That's what some Congressmen are proposing.
WASHINGTON - A House Republican wants to build a fence along the entire 2,000-mile U.S.-Mexico border, a plan that could cost billions of dollars and one that critics say would do little to stop illegal immigration.
California Rep. Duncan Hunter (news, bio, voting record), chairman of the House Armed Services Committee, plans to introduce legislation that would create a two-layer reinforced fence with lighting and sensors from the Pacific Ocean to the Gulf of Mexico, a 100-yard border zone to the north of the barriers and 25 new ports of entry.
Currently, most of the westernmost 14-mile stretch of the border is lined with parallel fencing.
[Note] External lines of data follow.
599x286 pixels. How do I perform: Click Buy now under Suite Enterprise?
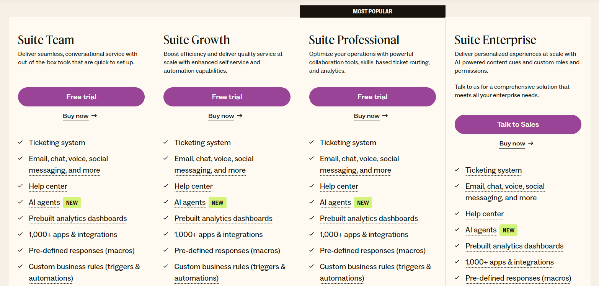(512, 143)
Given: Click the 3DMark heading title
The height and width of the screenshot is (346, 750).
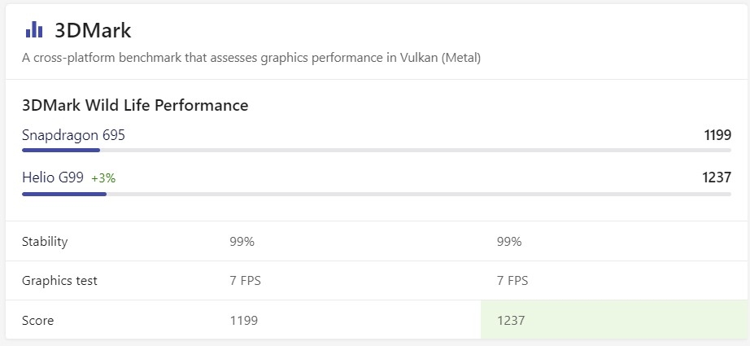Looking at the screenshot, I should coord(93,30).
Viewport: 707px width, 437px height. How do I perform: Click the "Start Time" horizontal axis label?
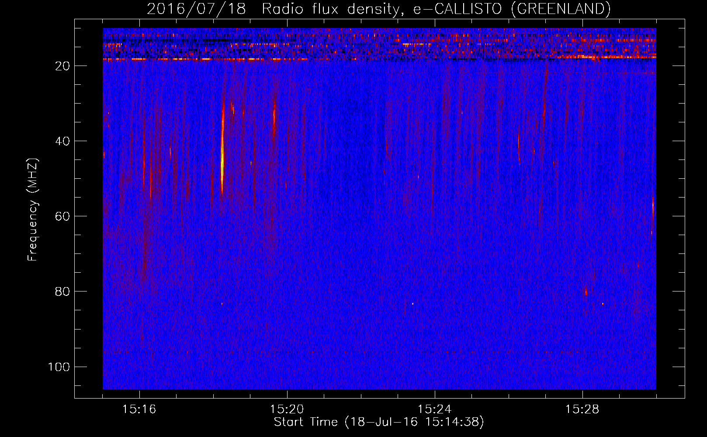[x=378, y=422]
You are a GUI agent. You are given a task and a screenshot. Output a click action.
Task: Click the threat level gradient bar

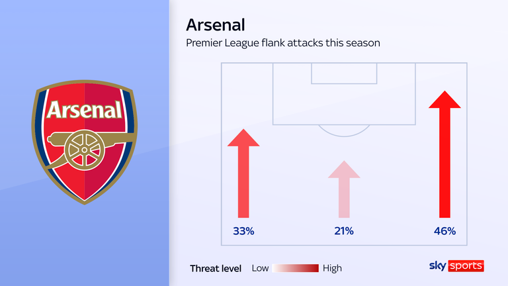[296, 268]
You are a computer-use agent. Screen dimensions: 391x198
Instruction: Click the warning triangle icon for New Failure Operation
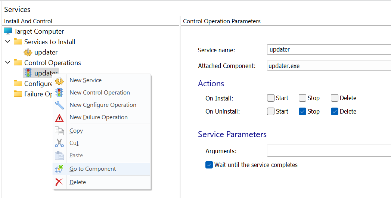(59, 117)
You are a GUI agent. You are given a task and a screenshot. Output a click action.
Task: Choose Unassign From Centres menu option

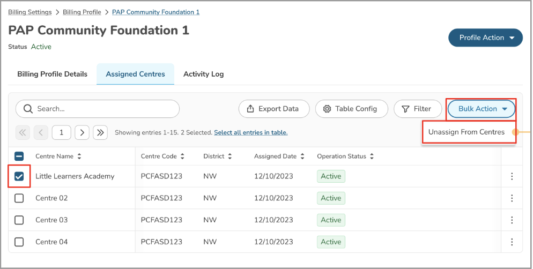tap(467, 132)
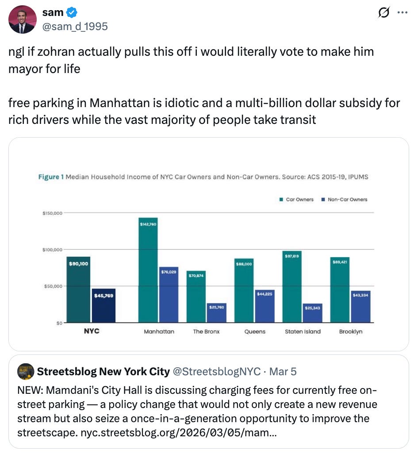Select the tweet text about free parking
The image size is (414, 454).
[x=203, y=111]
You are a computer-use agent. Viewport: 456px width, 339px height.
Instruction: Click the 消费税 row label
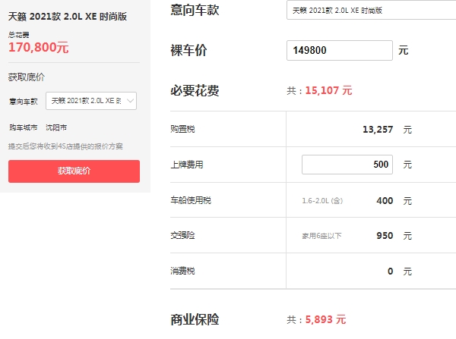tap(183, 271)
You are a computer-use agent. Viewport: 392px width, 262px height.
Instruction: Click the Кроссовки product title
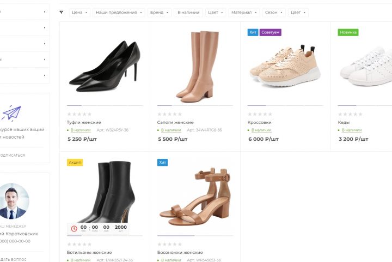[x=259, y=122]
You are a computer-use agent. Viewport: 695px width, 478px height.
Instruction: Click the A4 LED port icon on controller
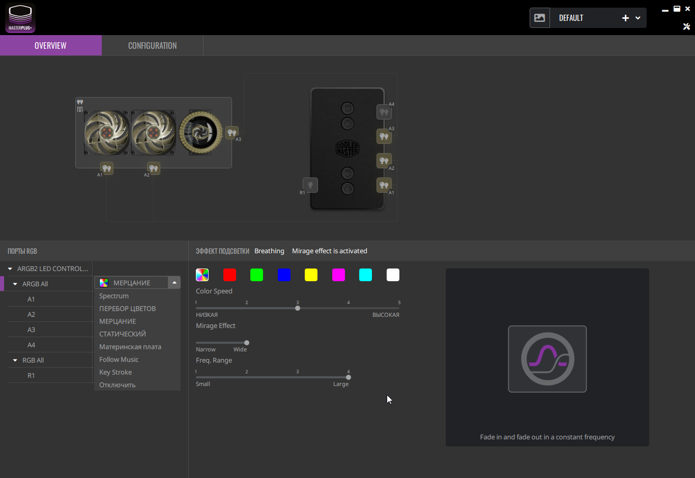(384, 112)
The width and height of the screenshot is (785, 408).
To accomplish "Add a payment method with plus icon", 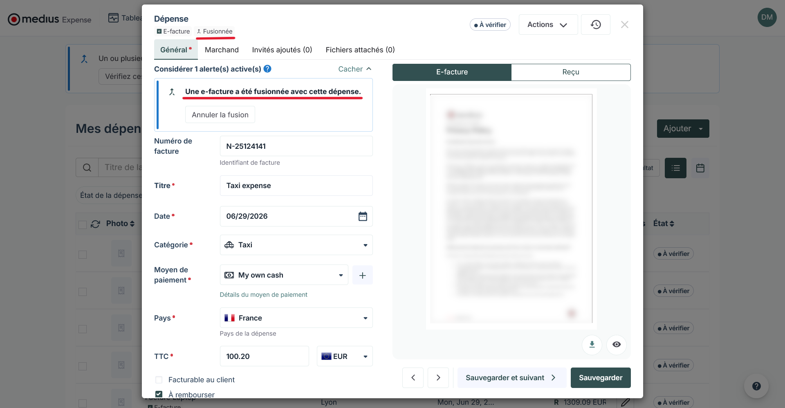I will (x=362, y=275).
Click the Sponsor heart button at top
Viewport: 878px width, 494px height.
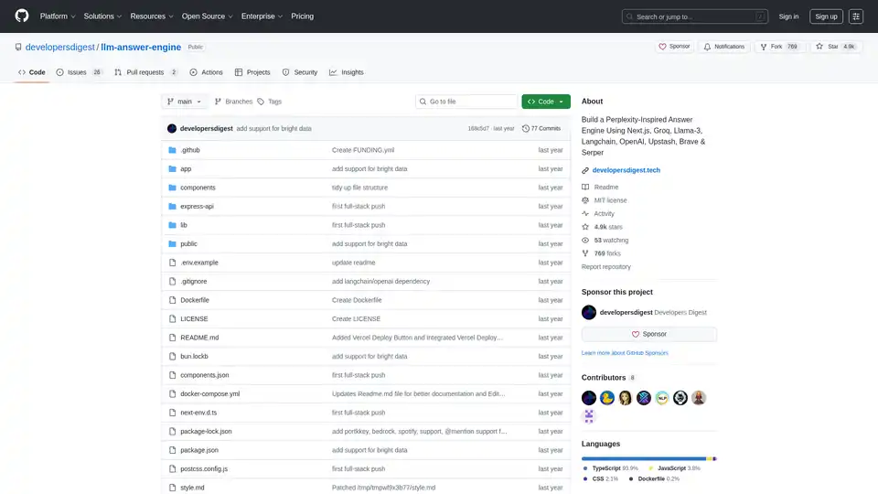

There is secure fencing at other vulnerable points, but long stretches of the border are protected only by patchy barbed wire or nothing at all.
"Illegal aliens continue to funnel directly into many of our local communities and adversely impact our way of life by overwhelming our schools, inundating our health care system and, most concerning, threatening our safety," said Hunter, who was working on the bill with Rep. Virgil Goode (news, bio, voting record), R-Va.
He said building a fence and enforcing immigration laws could reverse the trends.
A conservative group called Let Freedom Ring that is promoting a border fence estimates it would cost about $8 billion.
Republican Gov. Bill Owens of Colorado recently announced his support for the project, but Sen. John Cornyn (news, bio, voting record), R-Texas, has said he does not think a fence would stop illegal immigration.
Groups including National Council of La Raza, the largest U.S.-based Hispanic advocacy group, oppose a fence.
"It doesn't really deal with why people are migrating or why our economy is so dependent on their labor," said Cecilia Munoz, the group's vice president of policy. "The resourcefulness of people on both sides of the border is likely to be greater than a fence."